Стреляющий компромат | страница 27
Молвин складывал в папку оформленные бумаги, подсовывал новые.
— А это что такое? — ручка зависла над коротким распоряжением Президента. — О каких танках идет речь?
Что произошло с равнодушным мужиком? Жена отказала в сеансе секса или забулдыга-сынок попал в милицию? Раньше доверчиво подписывал любую муру, не спрашивая о содержании, а сейчас…
— Вы ведь знаете, Иван Семенович, армия реформируется, сокращается. Президент поставил задачу: иметь хорошо вооруженные части, мобильные, технически оснащенные. А у нас — огромное количество устаревшей бронетехники. Самое разумное — в металлолом… Вот вы и советуете Президенту.
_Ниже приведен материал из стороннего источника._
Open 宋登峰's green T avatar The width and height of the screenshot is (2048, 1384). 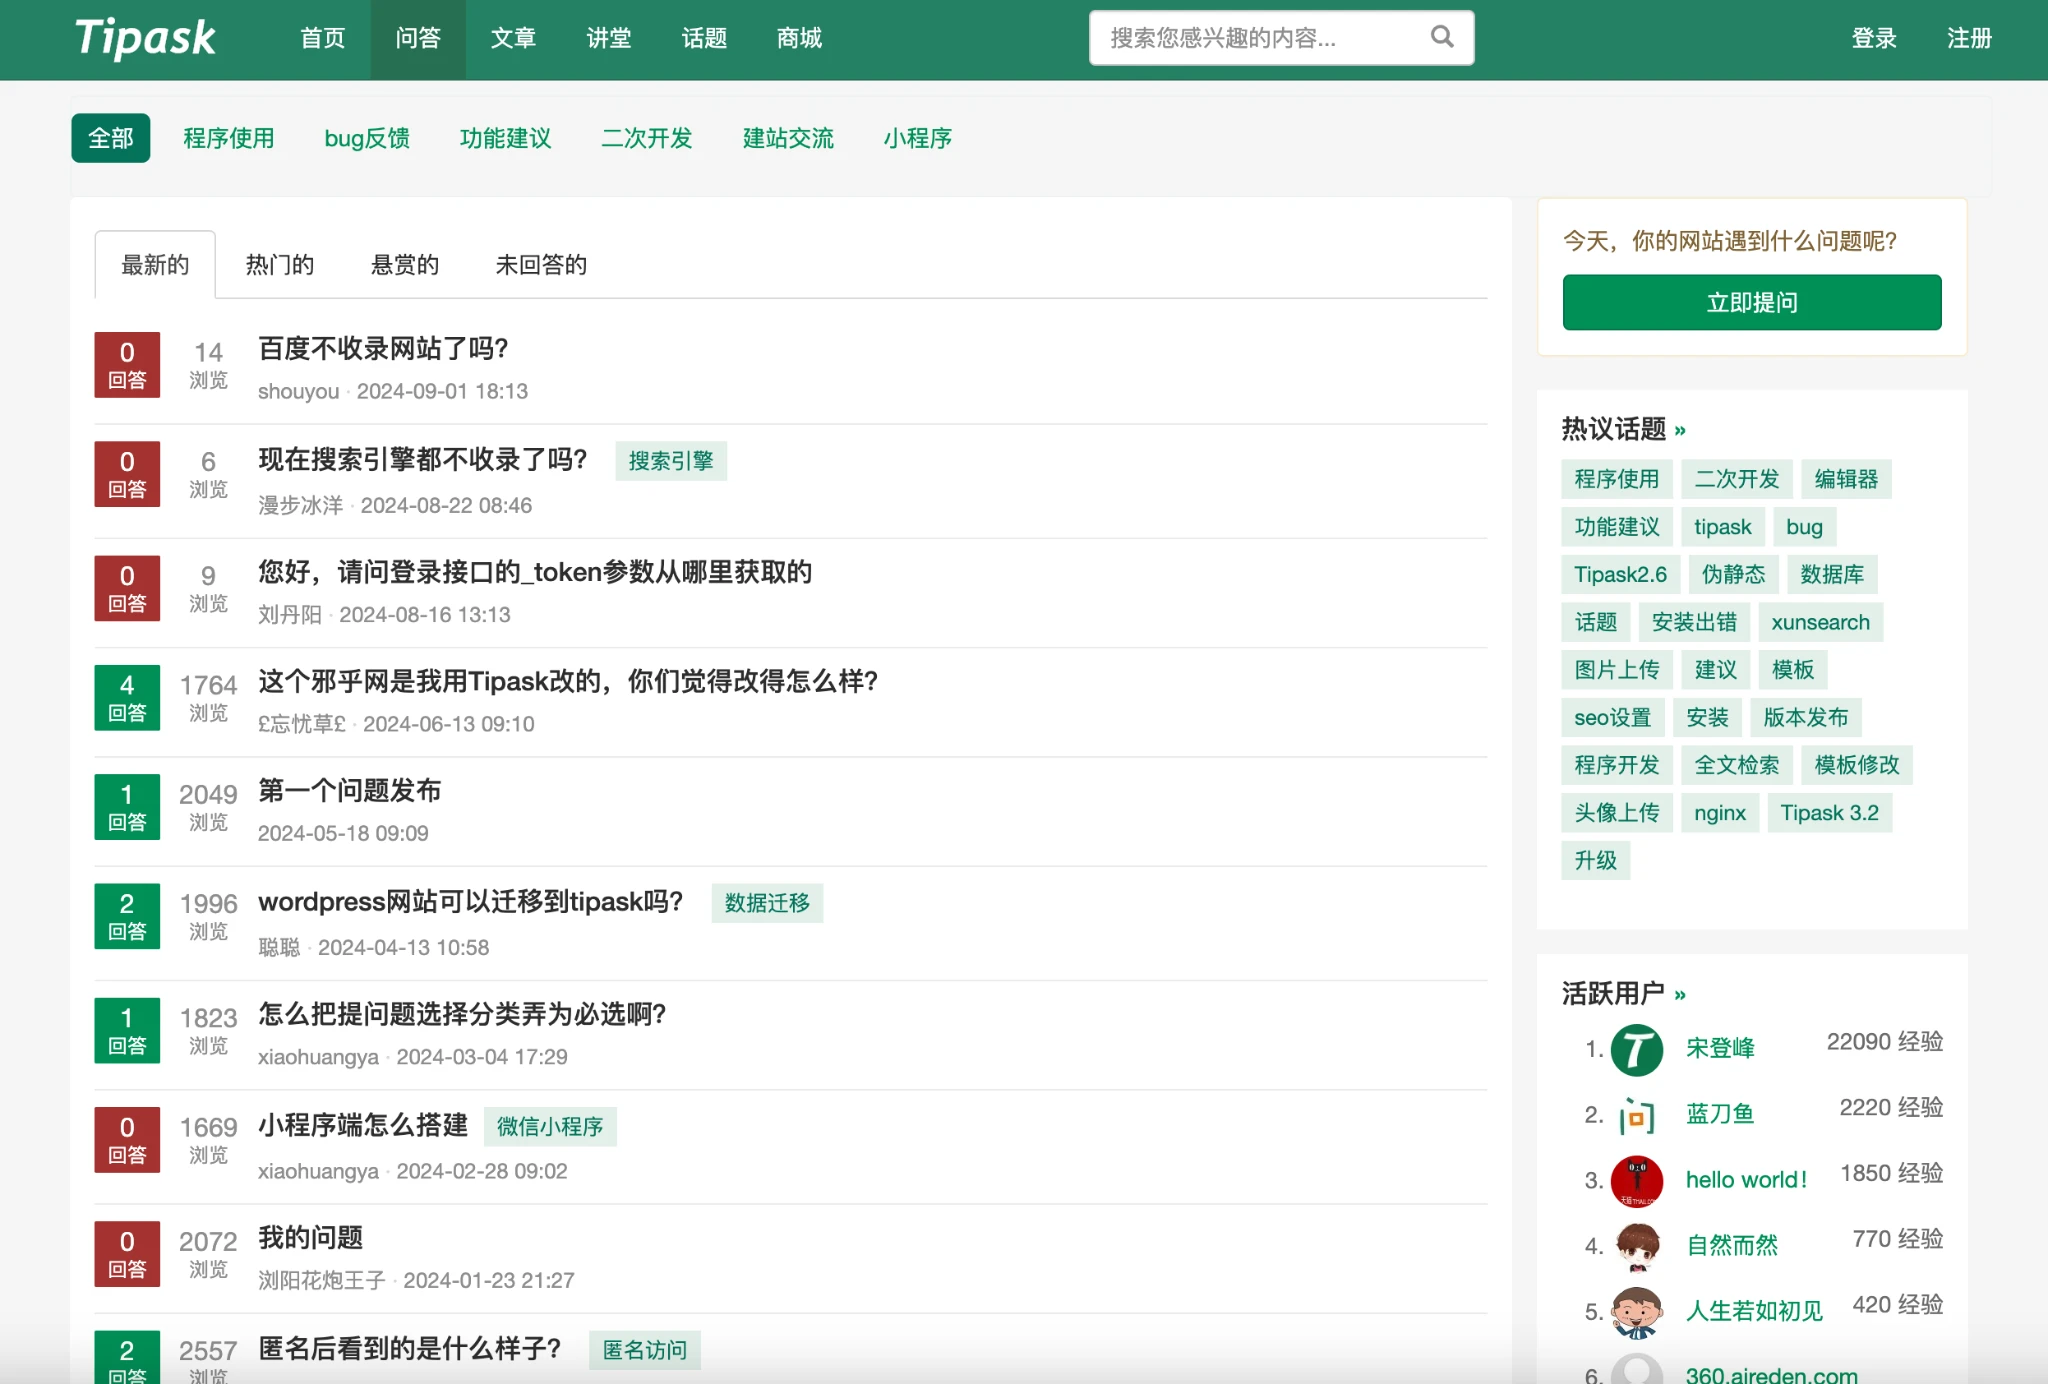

— Но это не моя «епархия», — все еще колебался Платонов, то опуская, то снова поднимая жало ручки. — Мы с вами обороной не занимаемся… — Не прибедняйтесь, Иван Семенович, — стараясь подавить раздражение, в который уже раз принялся пояснять «тупице» Молвин. — Вы только значитесь по экологии, на самом деле Президент слушается вас по всем вопросам. Да и кого ему слушаться, кому довериться, если не школьному другу?
Платонов мечтательно поглядел за спину, где над ним нависал громадный портрет Президента.
— Действительно, кому? — проблеял он. — Помню, однажды, мы с ним побратались. Было это, дай Бог память, лет пятнадцать тому назад…
Пришлось внимательно выслушать десятки раз слышанную историю, как после баньки два друга в изрядном подпитии надрезали правые руки и прижали их друг к другу. Называлось — кровное братство. Рассказывая, Платонов то и дело прикладывал к слезящимся глазам носовой платок, выжидательно поглядывал на слушателя. Почему тот слабо реагирует: не всплескивает руками, восторженно не покачивает головой?
Ради Бога, подумал помощник, сколько угодно! В нужных местах поулыбаться, кой-где состроить недоверчивую гримасу — неужели возможно такое? — или привычно потерзать свой нос, будто желая оторвать его с насиженного места и подарить закадычным друзьям. Максимально правдоподобно — без тени фальши! Ибо, несмотря на показную слабость и ленность, дурачек-Платоша, так его про себя именовал Молвин, обладает редкой проницательность. Не дай Бог, заметит притворство.
Наконец, подписанные бумаги сложены в тисненную золотом папку. Платонов позвонил, получил согласие на прием и заторопился. Куда девалась показная лень, показное равнодушие — служебное рвение, деловая активность преобразили советника. Подрагивая тощими ягодицами, он заторопился к Президенту.
Посмеиваясь, Молвин возвратился в свой кабинет. Там его с нетерпением ожидал двоюродный брат.